I personally support a reasonable test period either state-by-state, or regionally for less wealthy states, where we can test out different ideas and select the best idea to implement across the board. There is no reason we should emulate any other place when we can see and understand some of their problems and work to ensure those same problems are not repeated here, borrowing the good, avoiding the bad, coming up with wholly new ideas, compromises between parties in closer held areas, D states, R states each with their own plan set forth where we can see the results and find the best. This is the strength of the US.
Your anecdote was much like mine, an anecdote. I am unconvinced that we should implement that program because you had a good time while others aren't having such a good time. Waiting periods are very real, and not something I want to start with here. Age rationing like they do in Germany is also real and something, again, that I do not want to repeat. In France there are people who are officially "covered" yet cannot access the system because they cannot afford the high copay or the supplemental insurance that would set aside some of those high copays. Since we know about this, there is no reason that we cannot see if a different system could fix that as well.

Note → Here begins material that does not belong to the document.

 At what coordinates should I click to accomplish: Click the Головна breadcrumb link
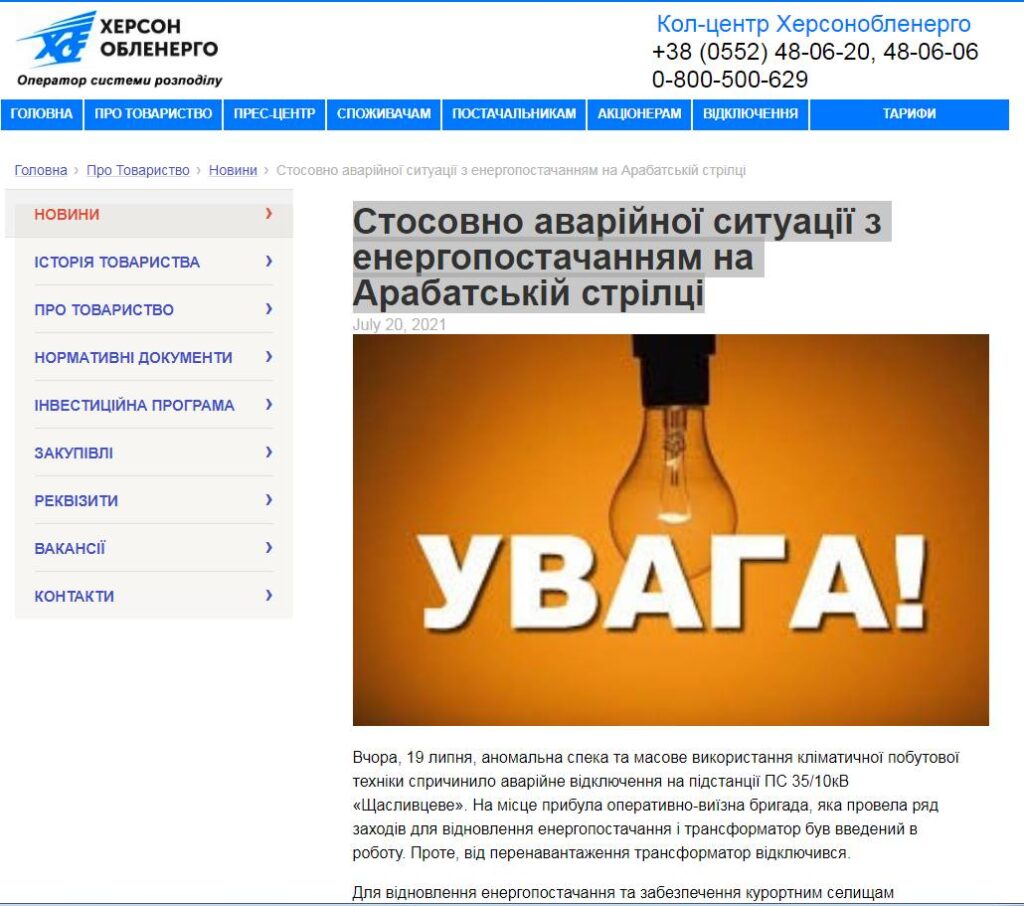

There is no reason to rush into an untested crappy system, or even an untested 'good' system, that will come with easily foreseen as well as unforeseen problems when we have the ability to test and figure out a system that will be the best of the best. I think we should lead, not follow, by not acting in "crisis" mode for every single thing that comes along and saddling ourselves with a system we will never get rid of as we all know that there is nothing made by mankind more infinite than a government program. By letting them convince us of the "crisis" we too often let our government get away with making stupid laws with foreseeable problems (drug laws are a good example). We can make the best system available on the planet, but instead what we'll get is just another wholly implemented infinite program that will need constant "fixing" in the future and will never be adequate enough to satisfy.